- TO DO:
a - Reproduce the air leakage article word for word, starting at "An ideal leakage" and ending at "to conditioned space.".
b - Carry on writing the article about sealing home air leaks from the point where it stops.

- GIVEN TEXT:
──────────────────────────────
GREEN BUILDING: Seal common leakage locations to save energy, money

Question: I had an energy audit and found my air leakage is higher than expected. What is my next move?

Answer: Most energy audits determine the overall level of leakage for your homes living space and, while useful, it doesn't tell you where the problems exist. Once you have these results, you can decide what improvement level you want to target and how much you wish to spend. The tighter the home the better, but there is a limit to what can be done for existing homes that weren't built with high energy-saving standards in mind.

An ideal leakage target for a new home would be the 2012 International Energy Conservation Code that stipulates that in climate zone 4 (Prescott) that the maximum leakage be limited to three living space air changes per hour (ACH). ACH is based on the air volume of your home's conditioned living space. As an example, a 2,000-square-foot living space home with 8-foot ceilings has a volume of 16,000 cubic feet (cu ft). 3ACH50 equates to changing 3x16000 cu ft of air per hour using a blower door tester, set to an indoor/outdoor 50 Pascal pressure difference. The tightest homes can reach 0.6ACH50, and my LEED gold home registered 1.6ACH50. As with many building science calculations, ACH is scalable to conditioned space.
──────────────────────────────
Stored data:
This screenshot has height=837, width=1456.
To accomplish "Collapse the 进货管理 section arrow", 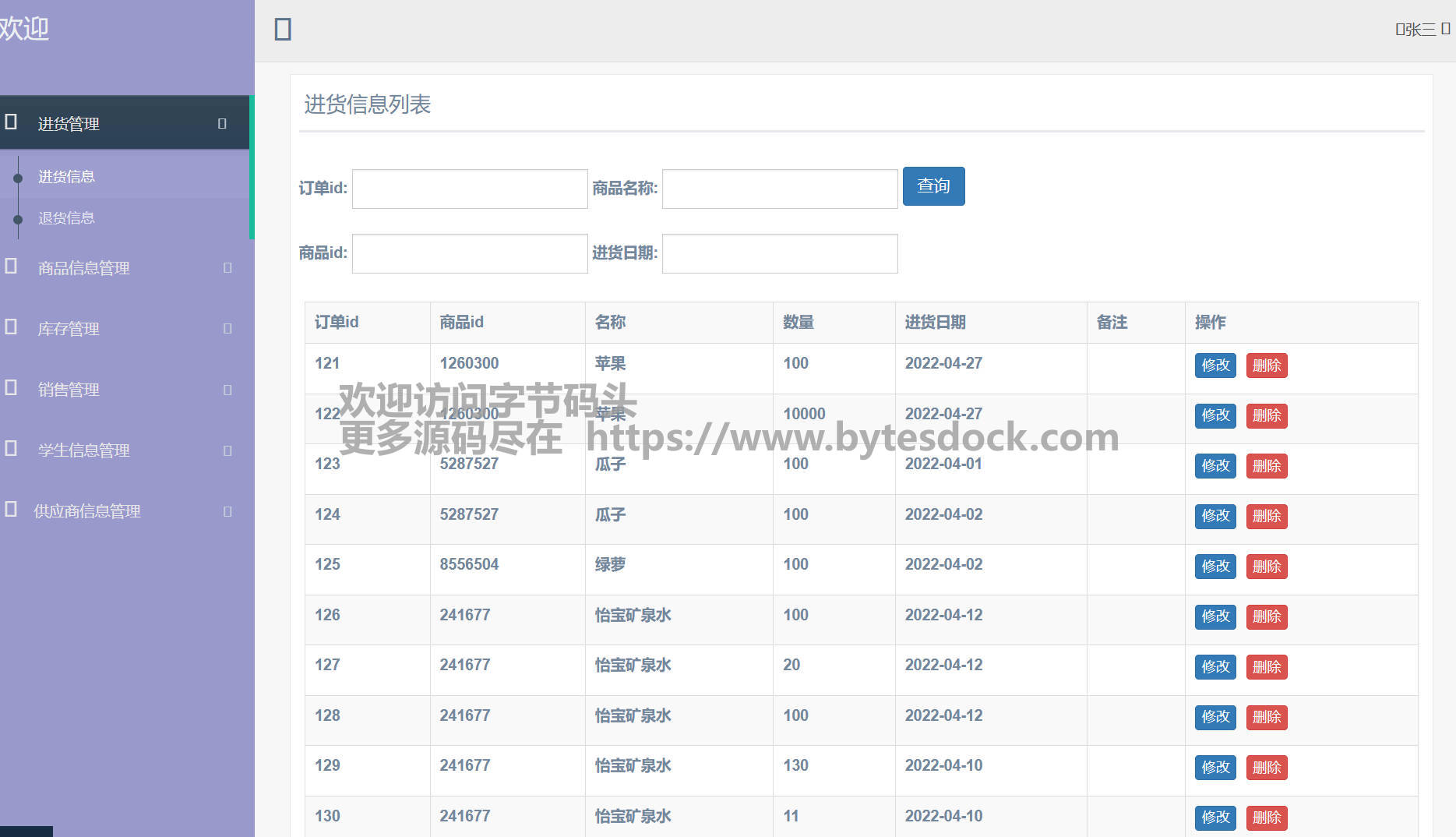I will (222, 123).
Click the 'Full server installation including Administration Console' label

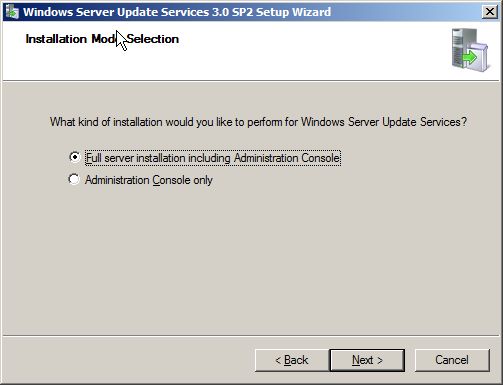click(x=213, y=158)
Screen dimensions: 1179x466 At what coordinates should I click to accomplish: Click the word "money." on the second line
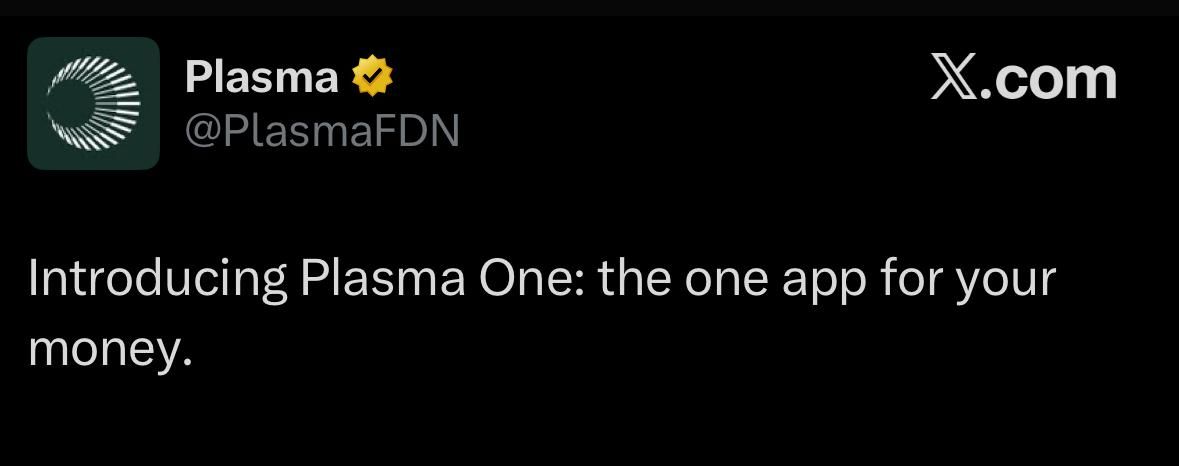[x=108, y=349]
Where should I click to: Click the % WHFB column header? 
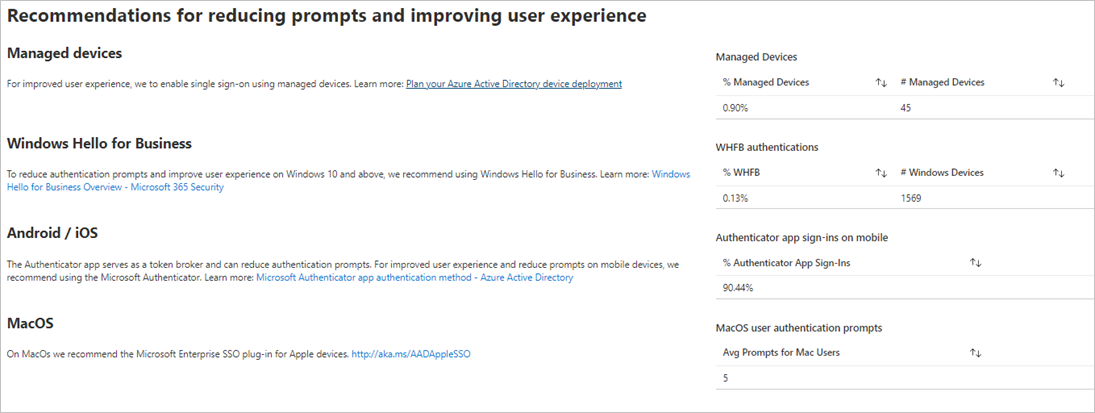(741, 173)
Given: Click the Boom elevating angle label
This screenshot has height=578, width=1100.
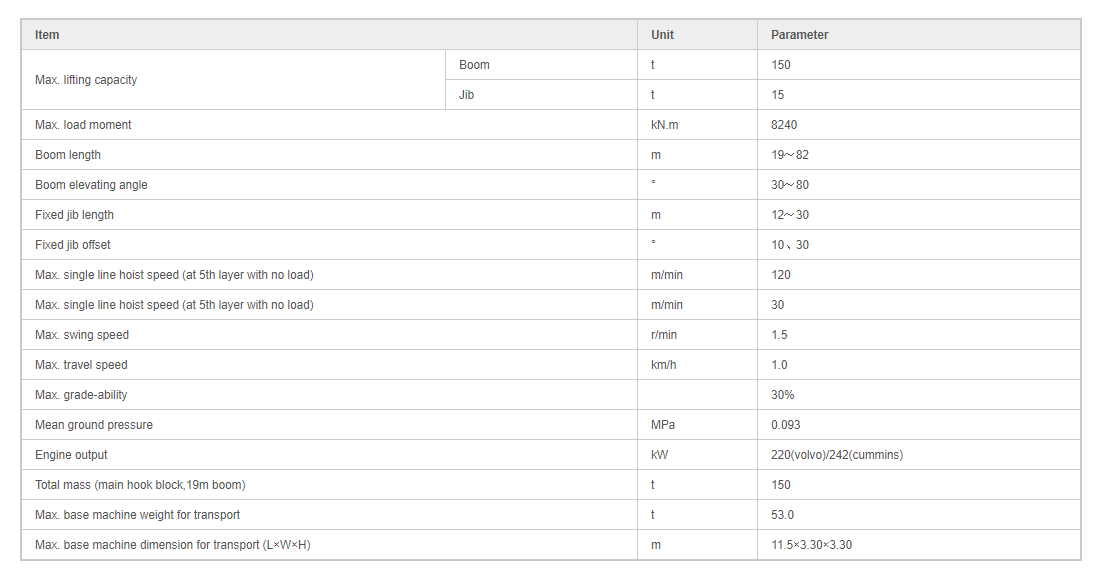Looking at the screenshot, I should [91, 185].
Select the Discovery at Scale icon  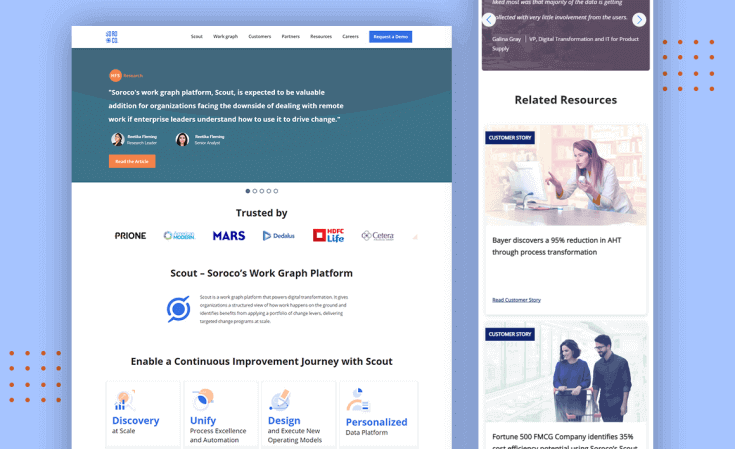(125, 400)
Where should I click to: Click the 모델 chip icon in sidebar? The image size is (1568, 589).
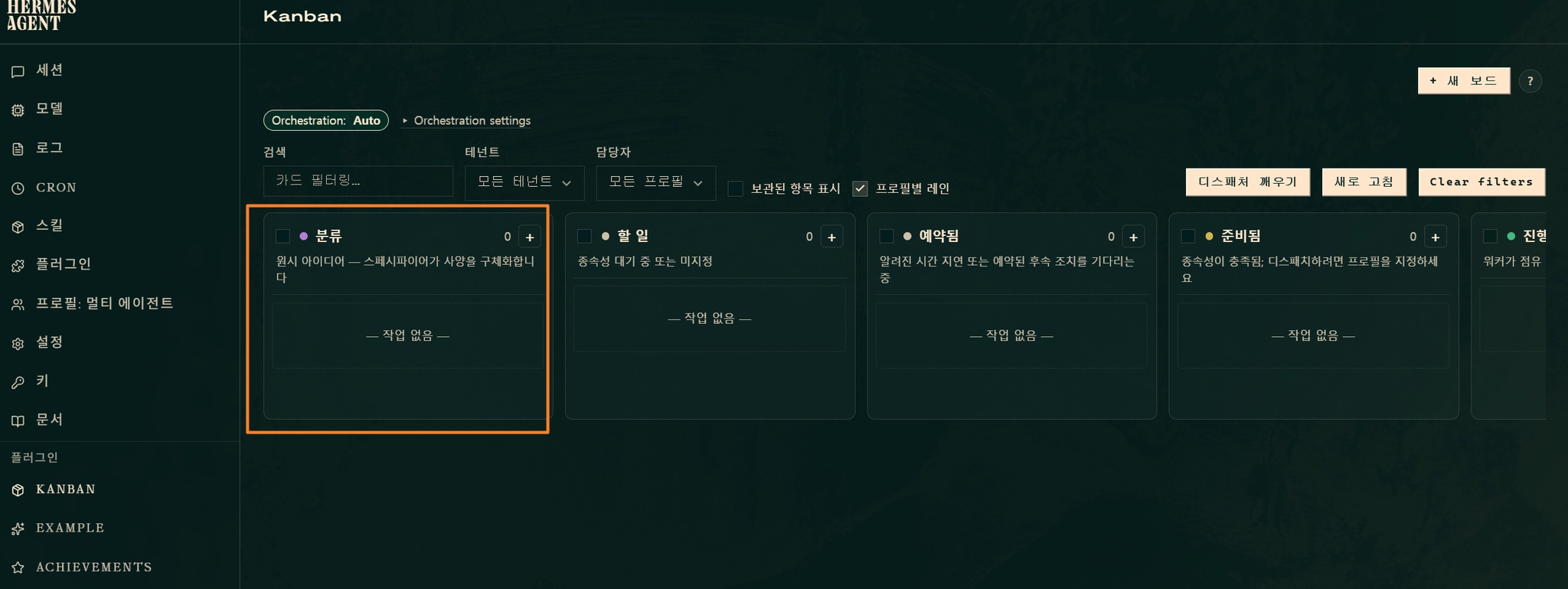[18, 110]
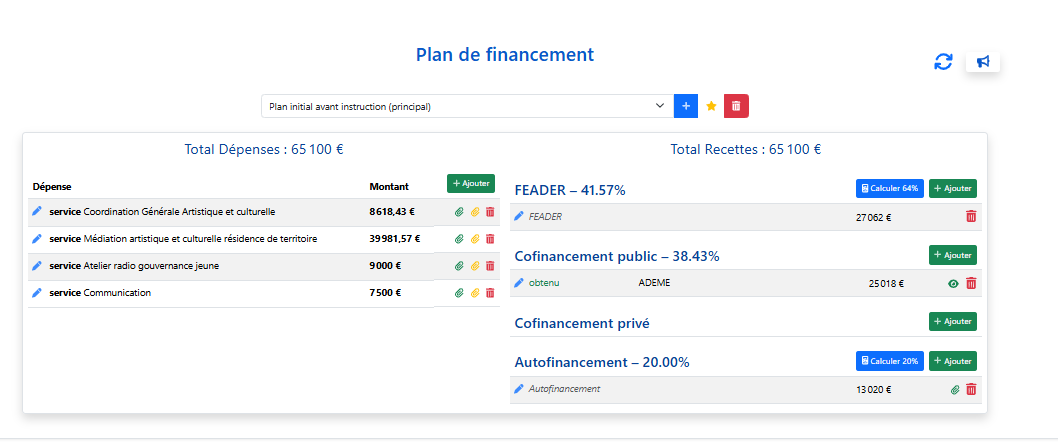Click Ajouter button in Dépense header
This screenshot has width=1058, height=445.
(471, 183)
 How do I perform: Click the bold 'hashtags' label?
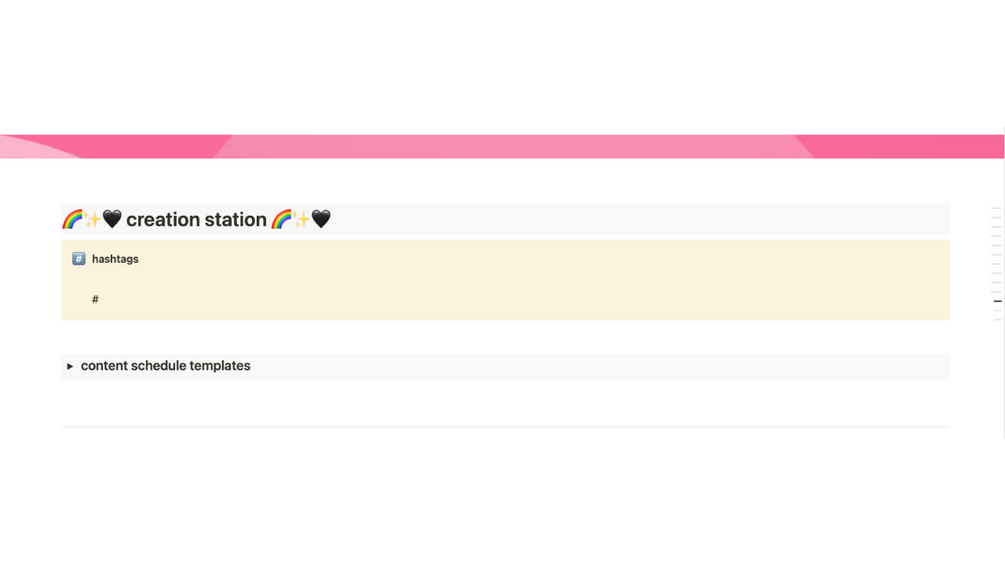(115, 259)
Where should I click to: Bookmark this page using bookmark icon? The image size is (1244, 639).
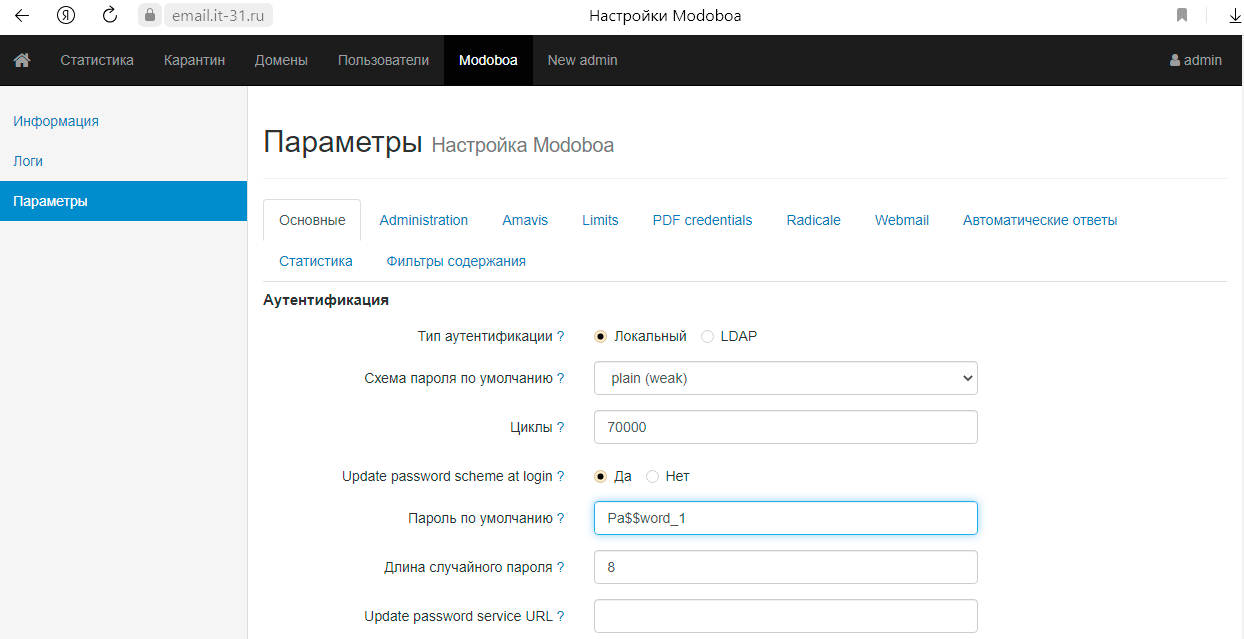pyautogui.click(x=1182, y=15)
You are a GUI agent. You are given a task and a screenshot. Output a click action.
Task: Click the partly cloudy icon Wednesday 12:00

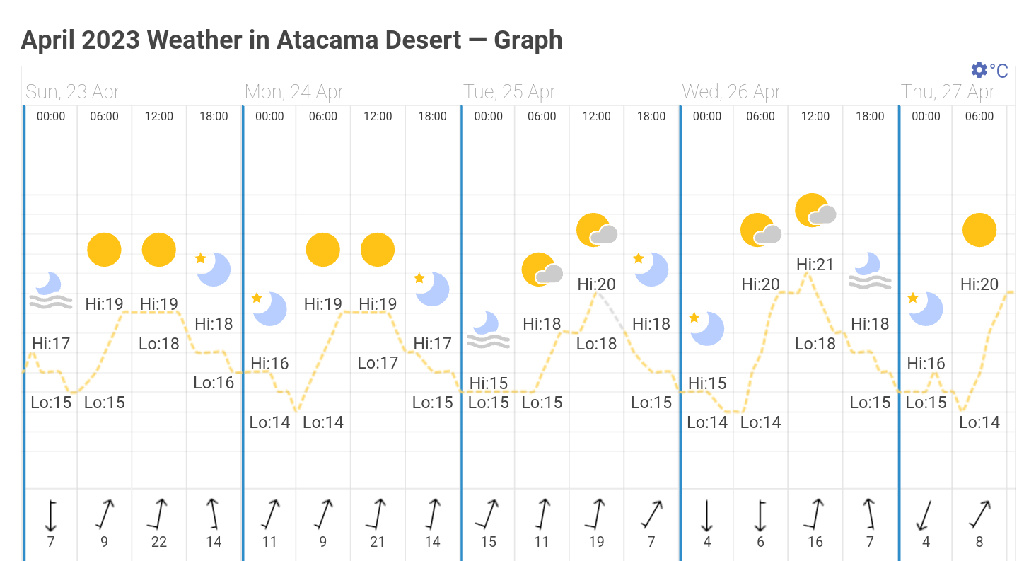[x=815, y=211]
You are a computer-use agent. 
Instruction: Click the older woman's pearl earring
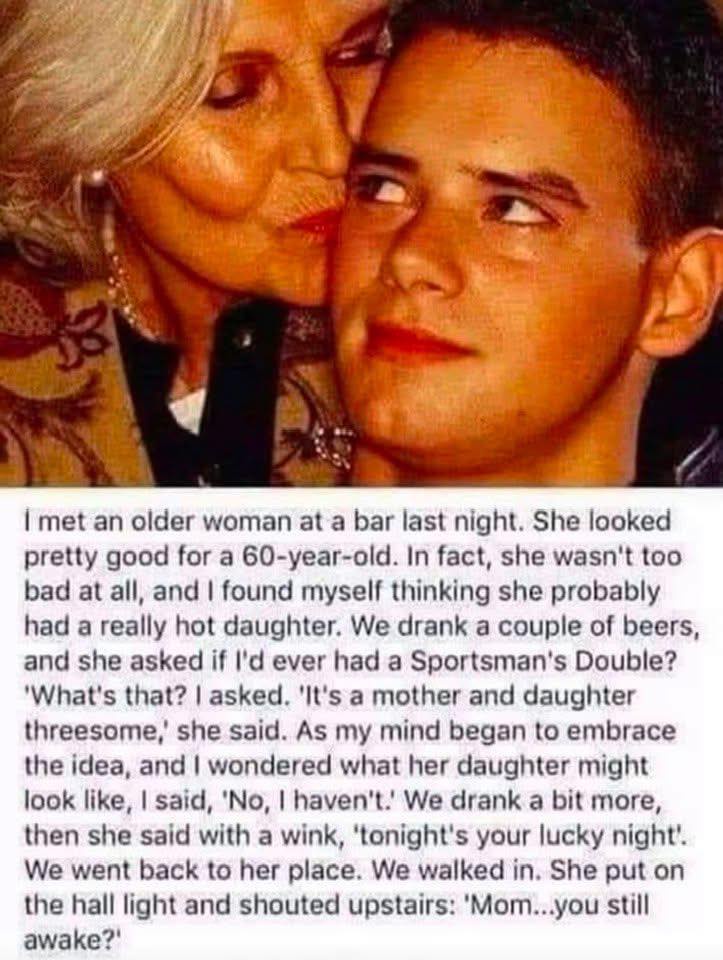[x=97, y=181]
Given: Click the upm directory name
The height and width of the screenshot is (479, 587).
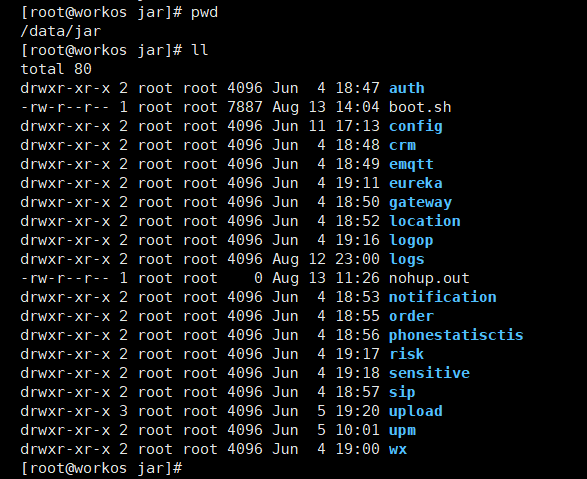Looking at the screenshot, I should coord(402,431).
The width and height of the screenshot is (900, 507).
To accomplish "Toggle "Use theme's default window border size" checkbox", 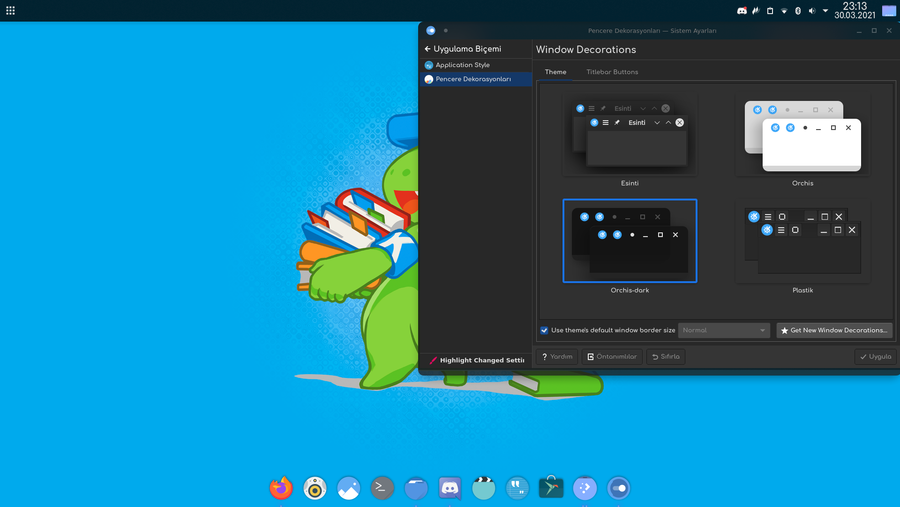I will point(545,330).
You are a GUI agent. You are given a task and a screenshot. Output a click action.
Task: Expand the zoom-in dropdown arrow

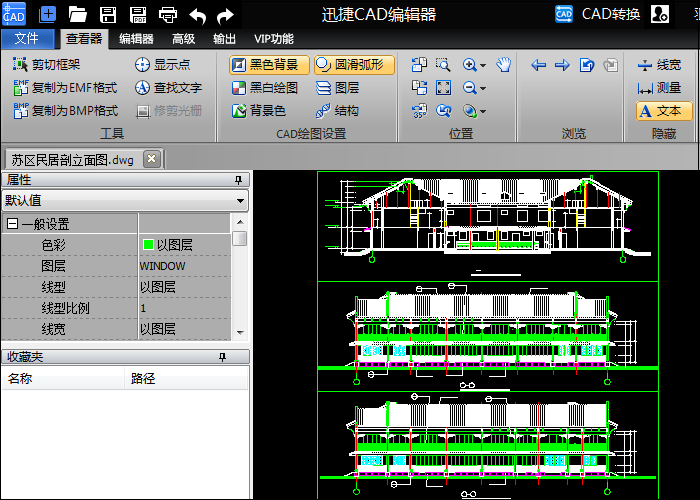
──────────────────────────────
- EXPECTED RESULTS:
a -
An ideal leakage target for a new home would be the 2012 International Energy Conservation Code that stipulates that in climate zone 4 (Prescott) that the maximum leakage be limited to three living space air changes per hour (ACH). ACH is based on the air volume of your home's conditioned living space. As an example, a 2,000-square-foot living space home with 8-foot ceilings has a volume of 16,000 cubic feet (cu ft). 3ACH50 equates to changing 3x16000 cu ft of air per hour using a blower door tester, set to an indoor/outdoor 50 Pascal pressure difference. The tightest homes can reach 0.6ACH50, and my LEED gold home registered 1.6ACH50. As with many building science calculations, ACH is scalable to conditioned space.

b -
For existing homes, a rule of thumb is to establish the current ACH50 using the blower door measurements and look for a 20 to 30 percent improvement. As an example, a typical home that registered 2,500 cubic feet per minute (cfm) leakage and has a living space of 16,000 cu ft would have an ACH50 of 9.3. A 30 percent drop would achieve an ACH50 of 6.5 and a reduction of 45000 cu ft of air being heated or cooled each hour.

For this simple example, the cash savings would be approximately 29 cents an hour for natural gas heating and 88 cents an hour for electric heating; over a year, this can really add up. You have also reduced the number of uncomfortable drafts and potentially cold and damp rooms in your home.

A recommendation would be to attack the problem in stages and hire a contractor who understands energy focused building science and blower door diagnosis. Using a blower door tester, a wet hand, a smoke generator or infrared camera, find leaks around doors and windows, electrical sockets and where pipes leave and enter different conditioned and unconditioned spaces; these are the easiest to fix and can have a significant effect.

Other common leakage locations are between the basement or crawlspace walls and the main floor and wall perimeter framing; also slab perimeter framing. Another area that's prone to leaks is an unconditioned attic, again at the perimeter wall and roof joist framing, trap doors, chimneys, wiring and piping conduit and any recessed lighting fixtures. All these connections should be air-sealed with caulk or closed cell foam insulation.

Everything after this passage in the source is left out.